For years, I have constantly heard everyone – from my coworkers to my family members and my closest friends – tell me that they have never seen me angry. As a young girl, I felt like being angry was never the productive thing to do, so I would internalize every furious thought and feeling I had. However, just like many individuals, I get angry all the time.
I get angry that Colorado drivers never seem to know the purpose of a turn signal. I get infuriated with people who are mean to service workers, teachers, and animals. I get enraged when people drum on their desks in the middle of a test, or when people judge kids who get answers wrong in class.
I get angry that billionaires are taking their private jets across the globe while my mom feels guilty for using her laminator machine because she knows how harmful plastic is to the environment. I get angry when I see people partaking in performative activism, and even angrier when I realize that I participate as well.
I get angry at social media influencers with massive platforms of young girls posting “what I eat in a day” videos and preaching self-love and acceptance while broadcasting harmful diet tips. I cannot stand when individuals maintain the platform of millions of fans after doing unspeakable things, or when people who are supposed to be mentors and leaders in my community invalidate the experiences of hundreds of people who have been traumatized by other leaders. I get angry when religion crosses over with politics. Yet again, men are telling all other women, and me, what we can and cannot do with our bodies.
I get angry when I see history being erased from schools, because as George Santayana said, “Those who cannot remember the past are condemned to repeat it.” As a fourth-generation Holocaust survivor, this does not just anger me, but it terrifies me. It angers me that Tennessee’s McMinn County school board voted to remove “Maus” from its curriculum, one of the few books that are read in school that teaches about the Holocaust. I am enraged that 31 states still do not require schools to teach about the Holocaust.
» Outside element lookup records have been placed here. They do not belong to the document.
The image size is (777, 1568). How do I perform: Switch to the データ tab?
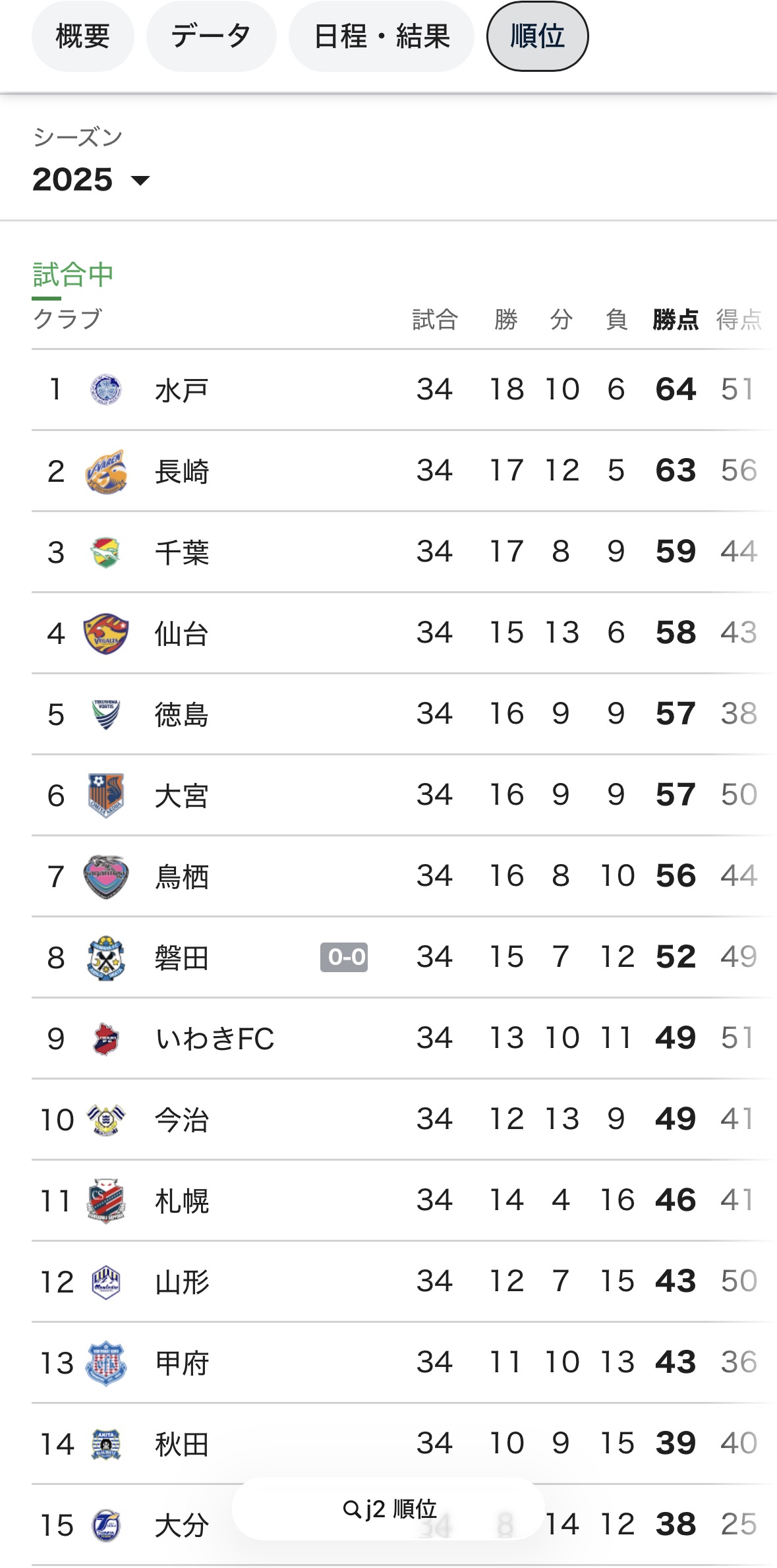[x=211, y=36]
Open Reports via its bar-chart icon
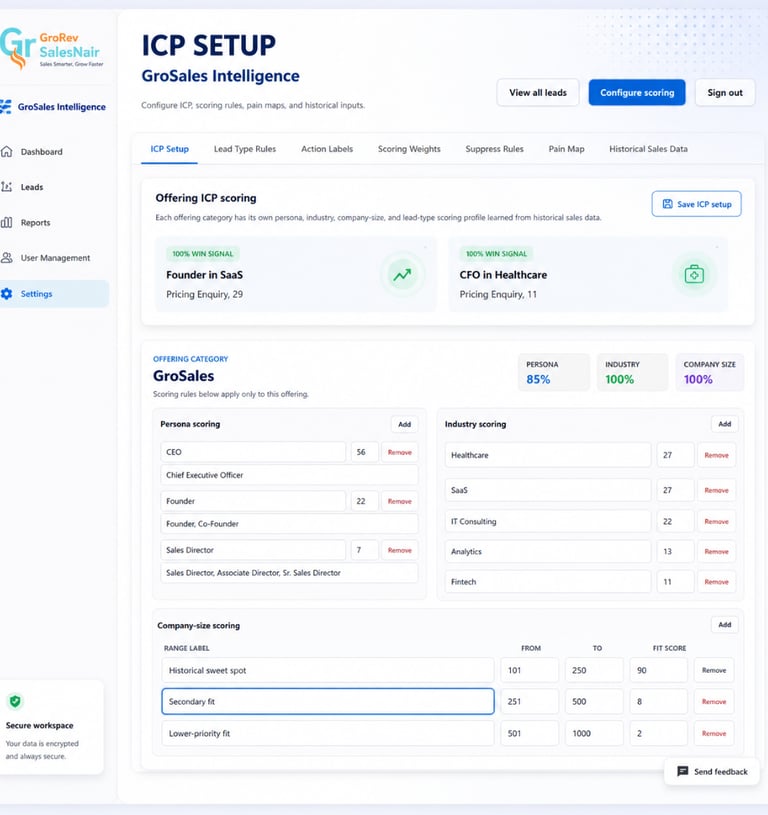The height and width of the screenshot is (815, 768). (7, 222)
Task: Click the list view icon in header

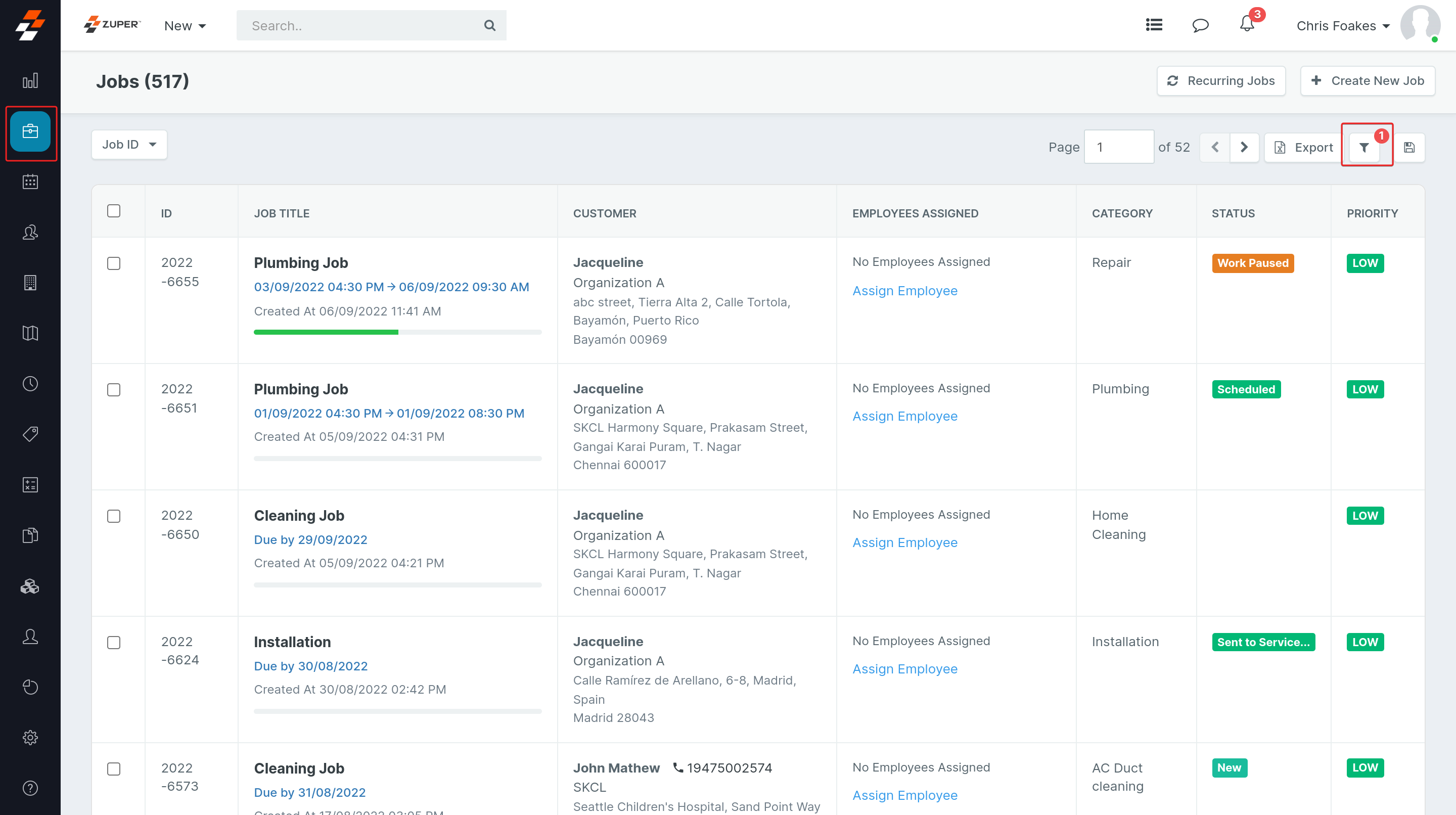Action: [x=1154, y=25]
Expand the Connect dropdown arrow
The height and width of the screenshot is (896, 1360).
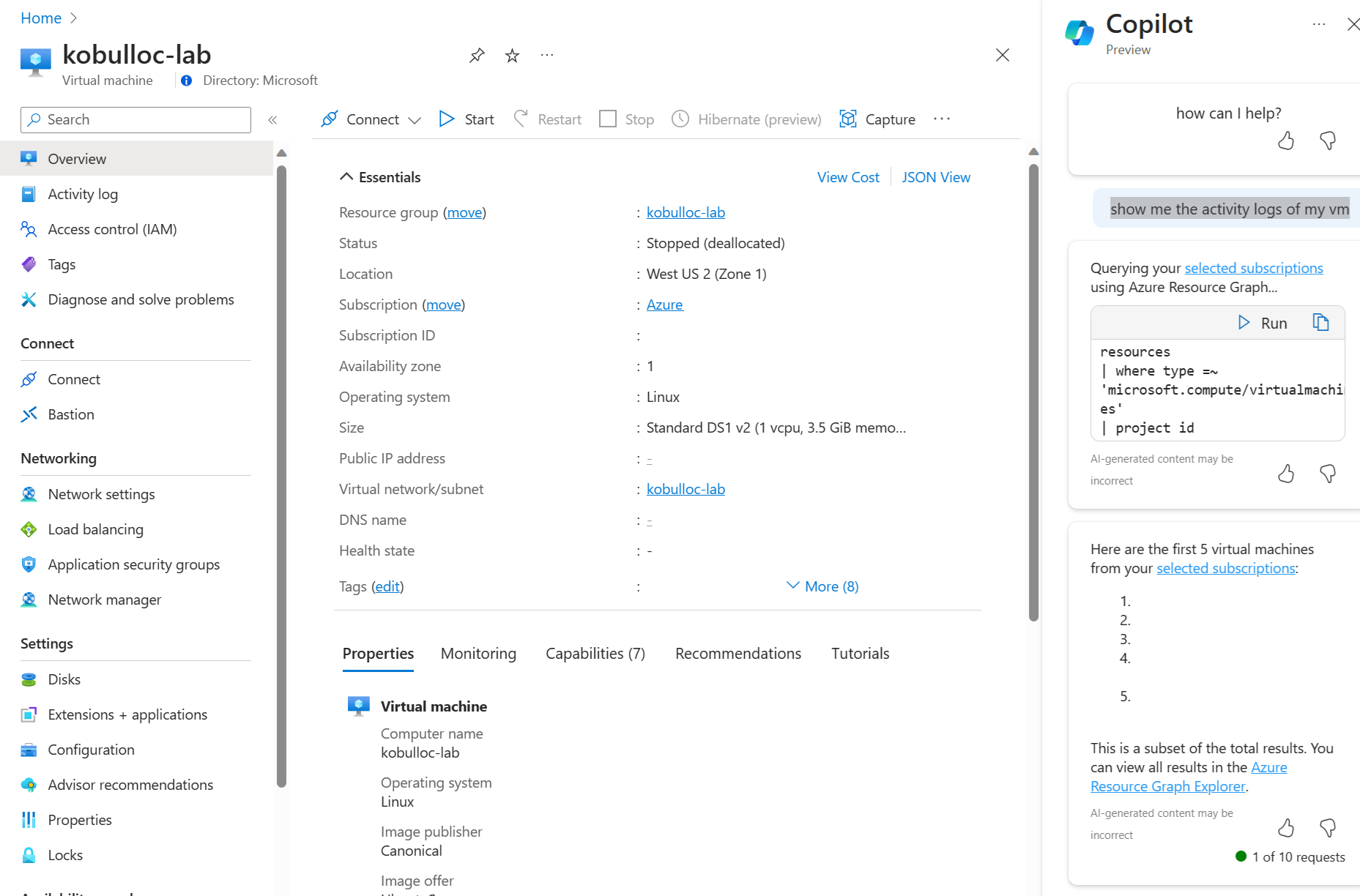pyautogui.click(x=415, y=119)
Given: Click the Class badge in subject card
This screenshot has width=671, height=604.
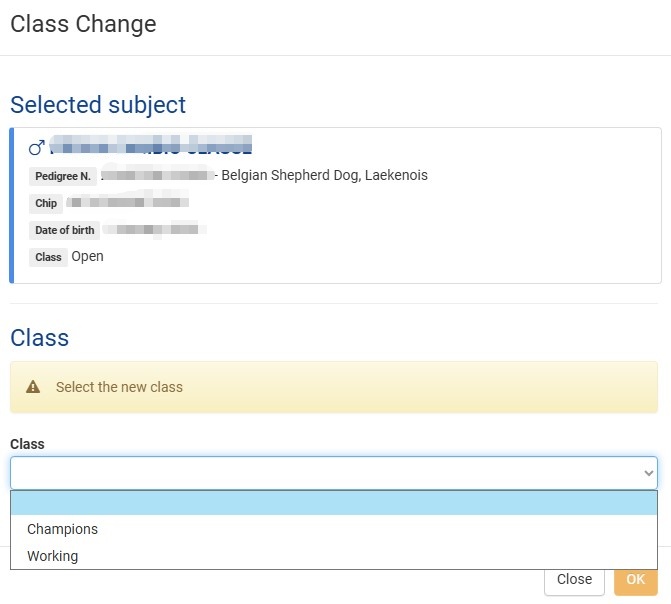Looking at the screenshot, I should [x=48, y=257].
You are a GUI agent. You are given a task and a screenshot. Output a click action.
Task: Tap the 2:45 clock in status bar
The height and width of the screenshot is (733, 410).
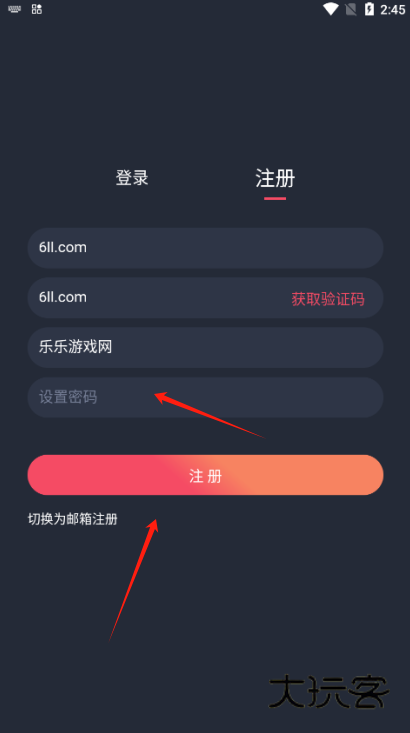[x=392, y=9]
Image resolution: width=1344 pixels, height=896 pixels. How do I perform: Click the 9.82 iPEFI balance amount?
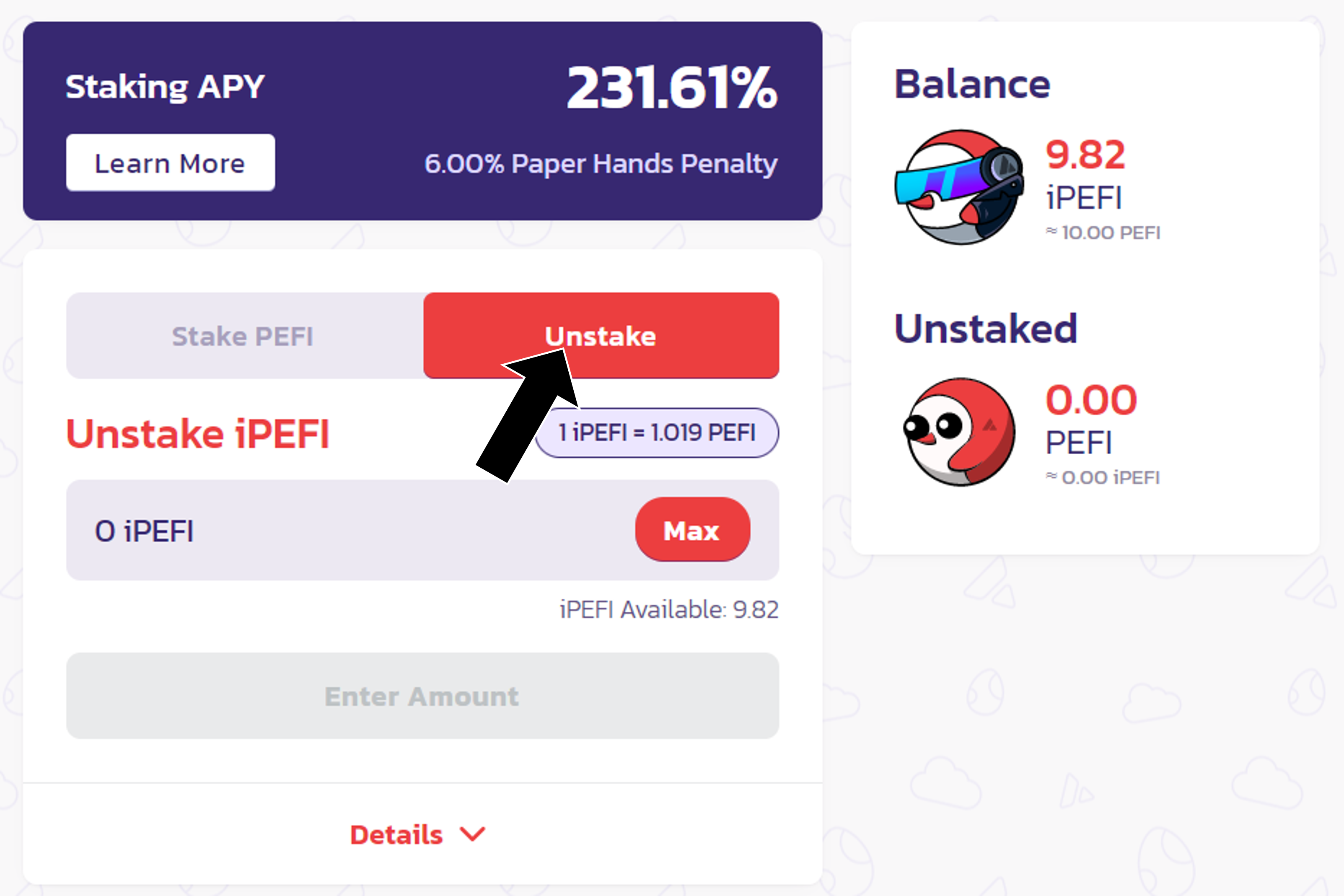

I get angry with myself when I realize how much I care about what other people think, or when I get in my head too much. I have always been frustrated that as a young girl, my anger was invalidated and assumed to be the result of my period. I am angry that no one truly teaches young women how to deal with anger, as opposed to what young men receive.
As I have grown with my anger, I have been reminded that anger is a form of love. Anger can show that you truly care about something and are willing to get upset about it. So yes, I am angry, but now the question is: will I do something about it?